Related to this is the position of the women representative. There are proposal to the effect that it should be scrapped off. The reality so far is that as much the position helps in getting to Gender parity, there is very little they can do little without a fund. The same story is told of the Members of Parliament who represent special group. Scrapping these off gives Kenya an opportunity to rethink representation. The idea of representation today is just for show and it doesn’t help in transforming the Kenyan society. 

Election matters in Kenya have also revealed a lot of gabs in the law. The questions of repeat election, pursuant to article 140, need to enumerate so as to bring clarity. There are other areas that may need clarity such as what needs to happen when a candidate withdraws from a presidential race. There have also been calls to extend the timelines for determination of Presidential petitions.
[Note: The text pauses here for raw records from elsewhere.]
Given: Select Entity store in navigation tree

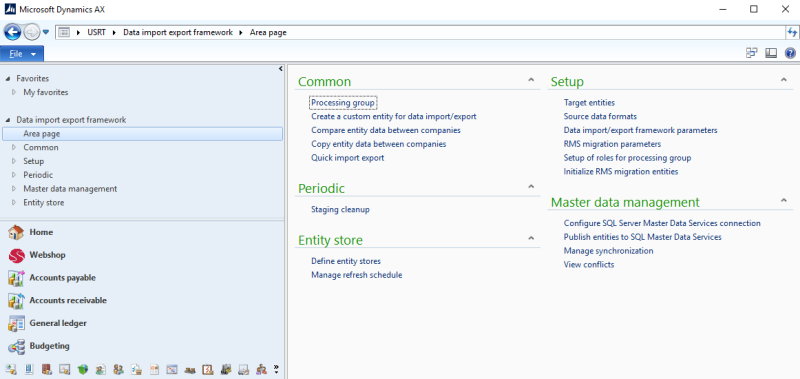Looking at the screenshot, I should 44,203.
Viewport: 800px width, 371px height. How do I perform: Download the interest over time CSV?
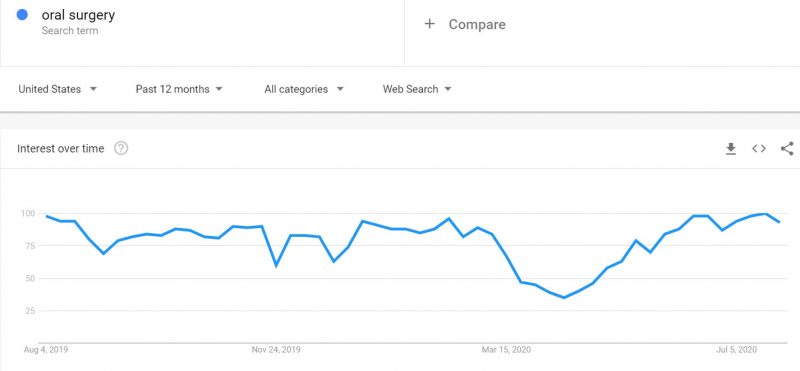[x=731, y=149]
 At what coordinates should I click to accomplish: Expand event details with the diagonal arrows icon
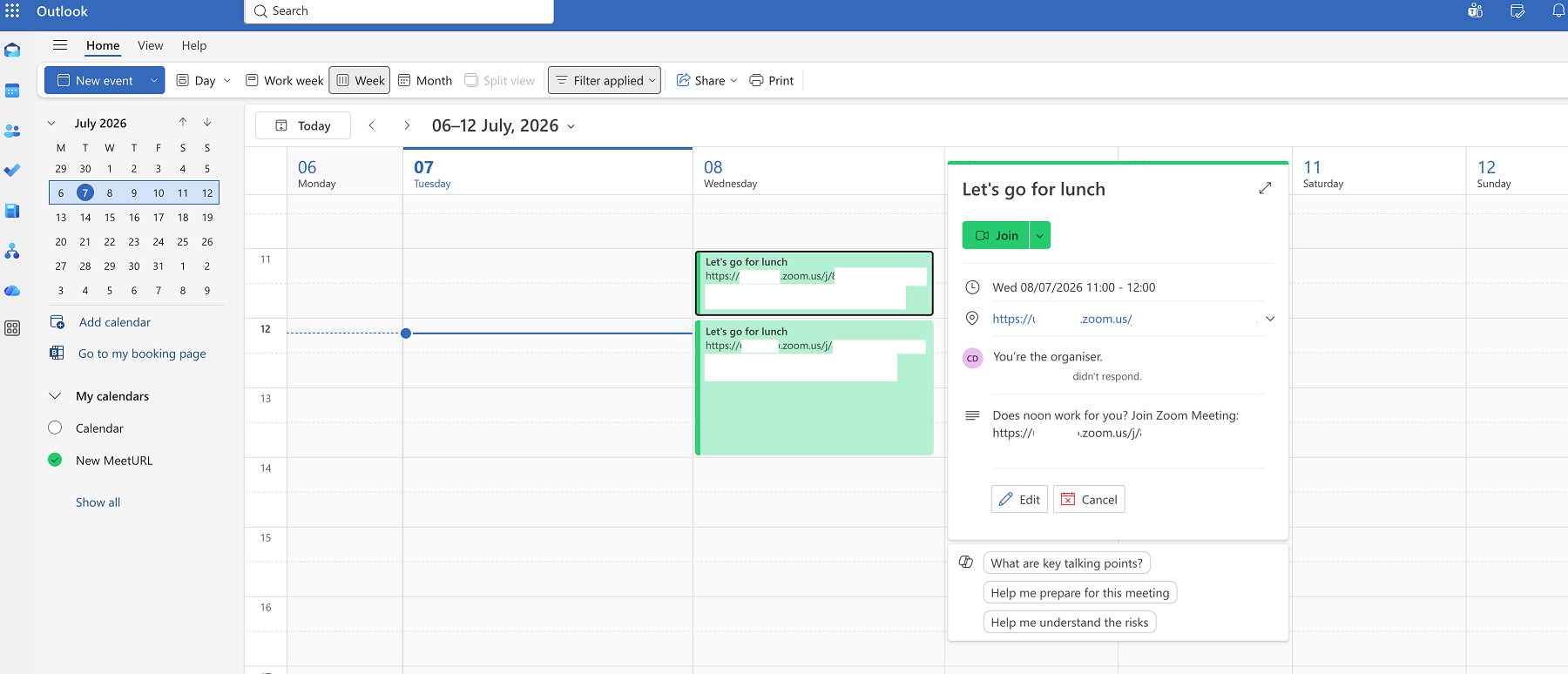click(x=1265, y=188)
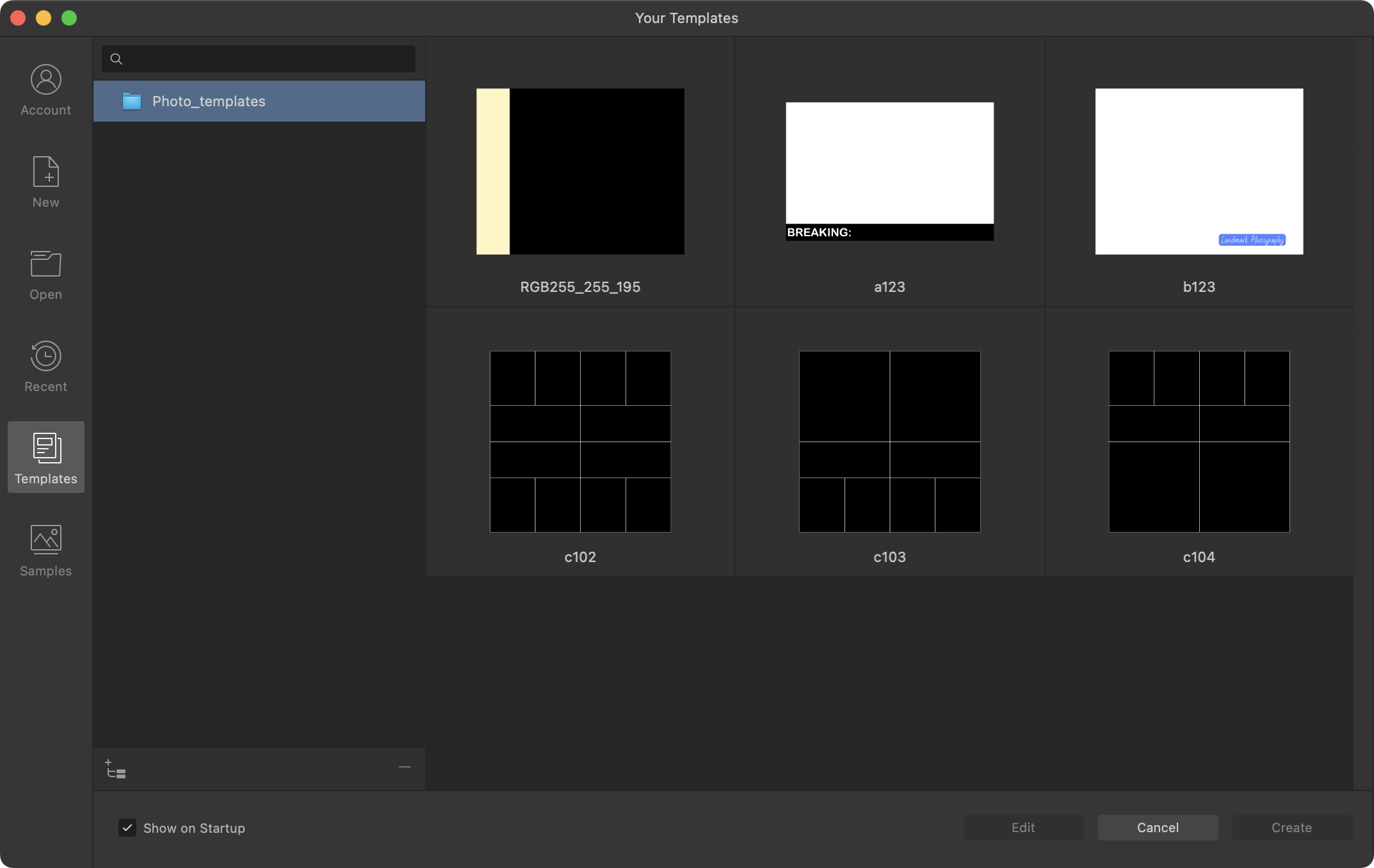Toggle the Show on Startup checkbox
Image resolution: width=1374 pixels, height=868 pixels.
pyautogui.click(x=127, y=827)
Lastly, there are the questions of assumption of office of Deputy Governors in the event of death or incapacity. The Constitution 2010 in article 182(2) set the Deputy Governor to take over for the rest of the term in the event of a vacancy. This provision is seen as cheating the voters especially in the event of death and where it takes place in the beginning of the term. This article may be amended to provide proportionality, to say that the Deputy Governor is to take over when the Governor has spent about half their term.